### PROBLEM DESCRIPTION
Return the records exactly, please. Every line should match.

Dataset entries:

──────────

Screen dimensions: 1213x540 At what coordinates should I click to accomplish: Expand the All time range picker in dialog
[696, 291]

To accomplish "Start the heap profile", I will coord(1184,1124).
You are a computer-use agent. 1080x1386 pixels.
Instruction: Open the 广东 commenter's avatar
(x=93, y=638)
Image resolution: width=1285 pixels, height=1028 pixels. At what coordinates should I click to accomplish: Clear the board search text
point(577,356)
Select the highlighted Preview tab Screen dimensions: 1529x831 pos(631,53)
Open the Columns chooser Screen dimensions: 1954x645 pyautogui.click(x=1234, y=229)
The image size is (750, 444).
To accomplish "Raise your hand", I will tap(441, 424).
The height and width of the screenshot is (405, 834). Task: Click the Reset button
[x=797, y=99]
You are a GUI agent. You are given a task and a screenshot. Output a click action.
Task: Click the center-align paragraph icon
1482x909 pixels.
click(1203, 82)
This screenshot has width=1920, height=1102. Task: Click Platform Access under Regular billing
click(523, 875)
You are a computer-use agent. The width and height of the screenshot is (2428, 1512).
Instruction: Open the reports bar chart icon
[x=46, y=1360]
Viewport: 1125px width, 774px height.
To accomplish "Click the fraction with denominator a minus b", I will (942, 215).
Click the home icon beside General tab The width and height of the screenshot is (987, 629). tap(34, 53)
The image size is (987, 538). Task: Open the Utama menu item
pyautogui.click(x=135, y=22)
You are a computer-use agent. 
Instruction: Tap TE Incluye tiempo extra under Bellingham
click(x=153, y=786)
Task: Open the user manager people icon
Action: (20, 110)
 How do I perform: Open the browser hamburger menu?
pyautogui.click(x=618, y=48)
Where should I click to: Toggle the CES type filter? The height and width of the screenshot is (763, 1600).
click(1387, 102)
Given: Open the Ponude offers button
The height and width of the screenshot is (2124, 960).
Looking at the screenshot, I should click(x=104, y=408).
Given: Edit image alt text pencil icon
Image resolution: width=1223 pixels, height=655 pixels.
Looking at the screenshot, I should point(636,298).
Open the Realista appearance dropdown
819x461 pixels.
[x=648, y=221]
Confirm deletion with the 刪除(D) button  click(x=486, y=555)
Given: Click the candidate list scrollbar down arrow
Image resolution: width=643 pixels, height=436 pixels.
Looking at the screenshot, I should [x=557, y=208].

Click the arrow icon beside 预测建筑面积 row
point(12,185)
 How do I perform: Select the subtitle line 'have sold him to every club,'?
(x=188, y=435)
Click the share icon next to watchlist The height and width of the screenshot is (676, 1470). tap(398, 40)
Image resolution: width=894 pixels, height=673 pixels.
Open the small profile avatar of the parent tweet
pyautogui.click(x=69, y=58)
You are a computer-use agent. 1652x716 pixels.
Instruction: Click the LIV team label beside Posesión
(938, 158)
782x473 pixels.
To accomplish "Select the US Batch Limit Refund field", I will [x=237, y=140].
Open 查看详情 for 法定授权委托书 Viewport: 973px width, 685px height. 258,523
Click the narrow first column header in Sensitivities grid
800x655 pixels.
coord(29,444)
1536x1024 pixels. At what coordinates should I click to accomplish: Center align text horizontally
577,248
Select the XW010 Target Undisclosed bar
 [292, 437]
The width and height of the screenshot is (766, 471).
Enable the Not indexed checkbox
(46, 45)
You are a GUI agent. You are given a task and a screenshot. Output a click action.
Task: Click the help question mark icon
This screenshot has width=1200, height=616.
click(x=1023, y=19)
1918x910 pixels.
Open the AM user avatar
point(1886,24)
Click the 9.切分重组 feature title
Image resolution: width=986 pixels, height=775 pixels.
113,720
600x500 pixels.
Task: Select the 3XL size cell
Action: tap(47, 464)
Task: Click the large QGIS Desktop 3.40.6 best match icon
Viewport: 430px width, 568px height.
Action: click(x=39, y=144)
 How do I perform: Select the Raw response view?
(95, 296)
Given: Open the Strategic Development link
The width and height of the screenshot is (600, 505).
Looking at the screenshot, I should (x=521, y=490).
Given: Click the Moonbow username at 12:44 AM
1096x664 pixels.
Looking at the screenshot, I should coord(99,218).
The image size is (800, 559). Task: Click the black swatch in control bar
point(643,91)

──────────

### THE ANSWER
Screen dimensions: 1213x540 At what coordinates should I click to accomplish: Expand the All time range picker in dialog
[696, 291]

To accomplish "Start the heap profile", I will coord(1184,1124).
You are a computer-use agent. 1080x1386 pixels.
Instruction: Open the 广东 commenter's avatar
(x=93, y=638)
Image resolution: width=1285 pixels, height=1028 pixels. At what coordinates should I click to accomplish: Clear the board search text
point(577,356)
Select the highlighted Preview tab Screen dimensions: 1529x831 pos(631,53)
Open the Columns chooser Screen dimensions: 1954x645 pyautogui.click(x=1234, y=229)
The image size is (750, 444).
To accomplish "Raise your hand", I will tap(441, 424).
The height and width of the screenshot is (405, 834). Task: Click the Reset button
[x=797, y=99]
You are a GUI agent. You are given a task and a screenshot. Output a click action.
Task: Click the center-align paragraph icon
1482x909 pixels.
click(1203, 82)
This screenshot has width=1920, height=1102. Task: Click Platform Access under Regular billing
click(523, 875)
You are a computer-use agent. The width and height of the screenshot is (2428, 1512).
Instruction: Open the reports bar chart icon
[x=46, y=1360]
Viewport: 1125px width, 774px height.
To accomplish "Click the fraction with denominator a minus b", I will (942, 215).
Click the home icon beside General tab The width and height of the screenshot is (987, 629). tap(34, 53)
The image size is (987, 538). Task: Open the Utama menu item
pyautogui.click(x=135, y=22)
You are a computer-use agent. 
Instruction: Tap TE Incluye tiempo extra under Bellingham
click(x=153, y=786)
Task: Open the user manager people icon
Action: (20, 110)
 How do I perform: Open the browser hamburger menu?
pyautogui.click(x=618, y=48)
Where should I click to: Toggle the CES type filter? The height and width of the screenshot is (763, 1600).
click(1387, 102)
Given: Open the Ponude offers button
The height and width of the screenshot is (2124, 960).
Looking at the screenshot, I should click(x=104, y=408).
Given: Edit image alt text pencil icon
Image resolution: width=1223 pixels, height=655 pixels.
Looking at the screenshot, I should point(636,298).
Open the Realista appearance dropdown
819x461 pixels.
[x=648, y=221]
Confirm deletion with the 刪除(D) button  click(x=486, y=555)
Given: Click the candidate list scrollbar down arrow
Image resolution: width=643 pixels, height=436 pixels.
Looking at the screenshot, I should [x=557, y=208].

Click the arrow icon beside 预测建筑面积 row
point(12,185)
 How do I perform: Select the subtitle line 'have sold him to every club,'?
(x=188, y=435)
Click the share icon next to watchlist The height and width of the screenshot is (676, 1470). tap(398, 40)
Image resolution: width=894 pixels, height=673 pixels.
Open the small profile avatar of the parent tweet
pyautogui.click(x=69, y=58)
You are a computer-use agent. 1652x716 pixels.
Instruction: Click the LIV team label beside Posesión
(938, 158)
782x473 pixels.
To accomplish "Select the US Batch Limit Refund field", I will [x=237, y=140].
Open 查看详情 for 法定授权委托书 Viewport: 973px width, 685px height. 258,523
Click the narrow first column header in Sensitivities grid
800x655 pixels.
coord(29,444)
1536x1024 pixels. At what coordinates should I click to accomplish: Center align text horizontally
577,248
Select the XW010 Target Undisclosed bar
 [292, 437]
The width and height of the screenshot is (766, 471).
Enable the Not indexed checkbox
(46, 45)
You are a GUI agent. You are given a task and a screenshot. Output a click action.
Task: Click the help question mark icon
This screenshot has width=1200, height=616.
click(x=1023, y=19)
1918x910 pixels.
Open the AM user avatar
point(1886,24)
Click the 9.切分重组 feature title
Image resolution: width=986 pixels, height=775 pixels.
113,720
600x500 pixels.
Task: Select the 3XL size cell
Action: tap(47, 464)
Task: Click the large QGIS Desktop 3.40.6 best match icon
Viewport: 430px width, 568px height.
Action: click(x=39, y=144)
 How do I perform: Select the Raw response view?
(95, 296)
Given: Open the Strategic Development link
The width and height of the screenshot is (600, 505).
Looking at the screenshot, I should (x=521, y=490).
Given: Click the Moonbow username at 12:44 AM
1096x664 pixels.
Looking at the screenshot, I should coord(99,218).
The image size is (800, 559). Task: Click the black swatch in control bar
point(643,91)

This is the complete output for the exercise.